Pero además Natalia no dejaba de estar impresionada por el cambio interior de Conrado. Y se preguntaba insistentemente qué factores o qué fuerza podían haber obrado dentro de él. ¿Podía ser bastante el sentimiento de culpa que le había producido el suicidio de Amancio? Suceden cosas así en la vida.

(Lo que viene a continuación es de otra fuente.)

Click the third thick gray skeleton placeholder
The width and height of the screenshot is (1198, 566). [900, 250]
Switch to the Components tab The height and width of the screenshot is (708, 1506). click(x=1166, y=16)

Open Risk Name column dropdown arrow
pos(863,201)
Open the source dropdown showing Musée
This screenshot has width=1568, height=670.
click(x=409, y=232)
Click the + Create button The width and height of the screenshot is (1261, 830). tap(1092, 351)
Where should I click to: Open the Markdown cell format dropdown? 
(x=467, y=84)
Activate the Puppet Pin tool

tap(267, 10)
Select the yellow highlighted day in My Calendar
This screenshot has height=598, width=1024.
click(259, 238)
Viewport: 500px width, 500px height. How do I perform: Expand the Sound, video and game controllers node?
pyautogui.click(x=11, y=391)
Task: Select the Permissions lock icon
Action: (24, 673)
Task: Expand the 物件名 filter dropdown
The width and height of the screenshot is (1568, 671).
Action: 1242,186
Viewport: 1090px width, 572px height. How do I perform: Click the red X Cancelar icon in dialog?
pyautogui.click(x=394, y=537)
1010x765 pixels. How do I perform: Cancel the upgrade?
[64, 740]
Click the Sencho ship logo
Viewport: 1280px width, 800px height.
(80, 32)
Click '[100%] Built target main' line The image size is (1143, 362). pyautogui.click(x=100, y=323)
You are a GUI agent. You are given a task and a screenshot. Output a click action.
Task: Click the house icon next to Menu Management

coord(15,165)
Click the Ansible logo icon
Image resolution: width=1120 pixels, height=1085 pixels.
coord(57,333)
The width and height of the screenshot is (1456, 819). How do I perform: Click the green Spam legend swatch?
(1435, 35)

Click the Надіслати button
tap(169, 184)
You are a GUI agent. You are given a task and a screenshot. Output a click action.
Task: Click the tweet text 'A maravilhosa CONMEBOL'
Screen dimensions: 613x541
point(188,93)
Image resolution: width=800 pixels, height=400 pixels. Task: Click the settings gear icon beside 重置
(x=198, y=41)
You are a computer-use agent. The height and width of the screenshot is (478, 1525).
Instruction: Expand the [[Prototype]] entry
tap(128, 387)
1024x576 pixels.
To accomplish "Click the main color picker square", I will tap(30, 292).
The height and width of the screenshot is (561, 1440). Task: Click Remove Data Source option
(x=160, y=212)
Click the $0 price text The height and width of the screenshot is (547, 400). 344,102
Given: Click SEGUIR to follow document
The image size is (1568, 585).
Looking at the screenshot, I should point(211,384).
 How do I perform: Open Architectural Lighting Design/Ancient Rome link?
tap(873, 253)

Ella ignoraba lo de haber Conrado oído o creído oír la voz de Amancio en el momento de ser investido caballero, pues Conrado no se lo había contado, pero Natalia pensaba que el sentimiento de culpa por el suicidio del amigo traicionado, había venido sin duda trabajándole interiormente y el ser nombrado caballero del Santo Sepulcro había constituido como el golpe de gracia al proceso interno. Ahora bien, Conrado no era ningún tontaina, ningún impresionable a las primeras de cambio. Ella creía conocerle. Era inteligente y de un gran carácter. Si no hubiera sido así, su madre habría hecho de él un beatón o un meapilas, pero aunque buen hijo, nunca había ido por donde ella quería llevarle. Y mira por dónde, al final, parecía que las cosas se habían rodeado para que la buena señora se saliera con la suya.
Pero París bien vale una misa, o sea, la vuelta a ella del amado pérfido bien valía que ella diera por bueno aquel cambio. Porque ella le quería por encima de todo.